## PASSAGE
Path at risk
Latest news on the ‘99942 Apophis’ Asteroid that was predicted to be on a near collision or ’swipe’ course with earth is back on track. The 99942 Apophis’s asteroid’s threat has not disappeared but seems to have newly emerged in the most recent NASA reports in this year - even a competition was held to design an unmanned space probe to ’shadow’ 99942 Apophis in order to figure out just what Apophis might do or is ‘thinking’ to do.
99942 Apophis, having been relegated to a 0 in 10 on the Torino scale threat with a 1 in 45,000 chance of impact on earth, is still held to be the same:
On April 16, 2008, NASA News Release 08-103 reaffirmed that its estimation of a 1 in 45,000 chance of impact in 2036 remains valid.
Note that no mention was made on whether or not the Torino scale was increased or remains the same as well.
As part of an effort to develop viable deflection strategies, the B612 Foundation made estimates of Apophis path if a 2036 Earth impact were to occur.

## GIVEN PROBLEM 1
Reproduce word for word the part of the passage on the Apophis asteroid between "99942 Apophis, having" and "2036 remains valid.", inclusive.
## GIVEN PROBLEM 2
Duplicate the part of the entries below between the lines holding "Identify the location of Greetings 2." and "(117, 289).", inclusive, character for character.

## ENTRIES SUPPLIED
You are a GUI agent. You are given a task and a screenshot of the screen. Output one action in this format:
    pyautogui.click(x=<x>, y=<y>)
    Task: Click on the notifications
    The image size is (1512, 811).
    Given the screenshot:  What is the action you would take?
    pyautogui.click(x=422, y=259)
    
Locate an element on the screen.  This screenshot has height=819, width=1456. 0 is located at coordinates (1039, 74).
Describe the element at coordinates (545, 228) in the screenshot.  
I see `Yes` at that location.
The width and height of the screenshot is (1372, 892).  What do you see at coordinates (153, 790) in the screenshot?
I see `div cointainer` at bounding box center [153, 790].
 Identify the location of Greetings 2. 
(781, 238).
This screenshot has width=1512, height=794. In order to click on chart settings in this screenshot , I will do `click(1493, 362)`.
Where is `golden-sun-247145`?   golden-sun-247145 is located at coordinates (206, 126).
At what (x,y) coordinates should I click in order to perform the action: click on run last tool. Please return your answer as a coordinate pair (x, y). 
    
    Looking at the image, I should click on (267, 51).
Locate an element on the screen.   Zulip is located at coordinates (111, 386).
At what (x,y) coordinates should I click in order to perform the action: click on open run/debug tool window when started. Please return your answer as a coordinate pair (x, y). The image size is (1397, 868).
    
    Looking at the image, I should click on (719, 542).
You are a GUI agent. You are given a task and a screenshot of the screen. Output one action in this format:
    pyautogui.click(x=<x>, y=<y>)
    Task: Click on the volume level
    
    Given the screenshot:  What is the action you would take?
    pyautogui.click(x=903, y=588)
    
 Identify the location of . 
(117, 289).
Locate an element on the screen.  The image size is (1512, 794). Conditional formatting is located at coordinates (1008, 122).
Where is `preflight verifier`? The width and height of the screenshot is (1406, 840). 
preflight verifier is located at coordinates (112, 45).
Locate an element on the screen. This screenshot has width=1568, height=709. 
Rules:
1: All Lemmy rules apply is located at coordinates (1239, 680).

## FULL RESPONSE 1
99942 Apophis, having been relegated to a 0 in 10 on the Torino scale threat with a 1 in 45,000 chance of impact on earth, is still held to be the same:
On April 16, 2008, NASA News Release 08-103 reaffirmed that its estimation of a 1 in 45,000 chance of impact in 2036 remains valid.

## FULL RESPONSE 2
 Identify the location of Greetings 2. 
(781, 238).
This screenshot has width=1512, height=794. In order to click on chart settings in this screenshot , I will do `click(1493, 362)`.
Where is `golden-sun-247145`?   golden-sun-247145 is located at coordinates (206, 126).
At what (x,y) coordinates should I click in order to perform the action: click on run last tool. Please return your answer as a coordinate pair (x, y). 
    
    Looking at the image, I should click on (267, 51).
Locate an element on the screen.   Zulip is located at coordinates (111, 386).
At what (x,y) coordinates should I click in order to perform the action: click on open run/debug tool window when started. Please return your answer as a coordinate pair (x, y). The image size is (1397, 868).
    
    Looking at the image, I should click on (719, 542).
You are a GUI agent. You are given a task and a screenshot of the screen. Output one action in this format:
    pyautogui.click(x=<x>, y=<y>)
    Task: Click on the volume level
    
    Given the screenshot:  What is the action you would take?
    pyautogui.click(x=903, y=588)
    
 Identify the location of . 
(117, 289).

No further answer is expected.